#### REQUIRED WORK:
In the data that follows, count each line holding the string "will"; answer with the number only.

BEGIN SUPPLIED MATERIAL

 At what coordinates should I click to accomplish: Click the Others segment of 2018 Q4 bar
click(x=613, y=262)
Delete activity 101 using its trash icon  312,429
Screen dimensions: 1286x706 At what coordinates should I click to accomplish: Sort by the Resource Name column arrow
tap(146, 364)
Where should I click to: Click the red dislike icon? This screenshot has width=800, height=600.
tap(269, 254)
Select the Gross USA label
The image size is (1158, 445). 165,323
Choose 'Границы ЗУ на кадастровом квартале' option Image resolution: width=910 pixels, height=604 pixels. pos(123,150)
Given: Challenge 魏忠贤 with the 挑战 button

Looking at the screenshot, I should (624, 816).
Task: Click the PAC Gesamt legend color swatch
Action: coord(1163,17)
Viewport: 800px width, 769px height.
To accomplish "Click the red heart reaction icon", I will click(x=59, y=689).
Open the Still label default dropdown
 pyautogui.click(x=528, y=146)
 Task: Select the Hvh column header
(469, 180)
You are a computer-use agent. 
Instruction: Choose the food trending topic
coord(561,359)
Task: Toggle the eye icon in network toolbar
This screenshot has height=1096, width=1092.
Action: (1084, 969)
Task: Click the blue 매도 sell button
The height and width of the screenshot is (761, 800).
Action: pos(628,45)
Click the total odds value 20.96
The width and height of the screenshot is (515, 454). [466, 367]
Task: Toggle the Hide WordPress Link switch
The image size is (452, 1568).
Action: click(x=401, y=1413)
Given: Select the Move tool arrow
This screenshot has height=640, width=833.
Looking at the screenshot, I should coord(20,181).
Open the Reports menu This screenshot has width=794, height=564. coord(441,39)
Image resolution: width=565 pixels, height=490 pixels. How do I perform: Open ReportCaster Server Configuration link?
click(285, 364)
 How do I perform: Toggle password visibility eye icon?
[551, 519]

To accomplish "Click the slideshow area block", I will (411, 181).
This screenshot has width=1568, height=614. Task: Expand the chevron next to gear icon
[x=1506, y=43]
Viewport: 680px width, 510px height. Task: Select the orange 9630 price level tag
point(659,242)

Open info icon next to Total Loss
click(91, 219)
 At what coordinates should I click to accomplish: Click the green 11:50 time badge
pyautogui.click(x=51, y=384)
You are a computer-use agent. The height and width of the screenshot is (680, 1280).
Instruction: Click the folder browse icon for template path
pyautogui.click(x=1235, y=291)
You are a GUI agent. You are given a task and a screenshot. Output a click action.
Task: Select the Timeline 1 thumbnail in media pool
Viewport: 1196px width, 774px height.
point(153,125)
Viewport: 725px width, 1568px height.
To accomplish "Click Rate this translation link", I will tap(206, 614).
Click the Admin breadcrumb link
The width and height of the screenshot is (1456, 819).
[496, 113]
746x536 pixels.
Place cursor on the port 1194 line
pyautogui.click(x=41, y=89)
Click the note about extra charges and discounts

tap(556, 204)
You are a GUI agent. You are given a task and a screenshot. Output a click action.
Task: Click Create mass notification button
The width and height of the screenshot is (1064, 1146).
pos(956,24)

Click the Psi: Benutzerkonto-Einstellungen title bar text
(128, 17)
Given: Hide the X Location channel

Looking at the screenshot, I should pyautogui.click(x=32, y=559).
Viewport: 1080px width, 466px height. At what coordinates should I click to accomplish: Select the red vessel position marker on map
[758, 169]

END SUPPLIED MATERIAL

#### WRITTEN RESPONSE:
3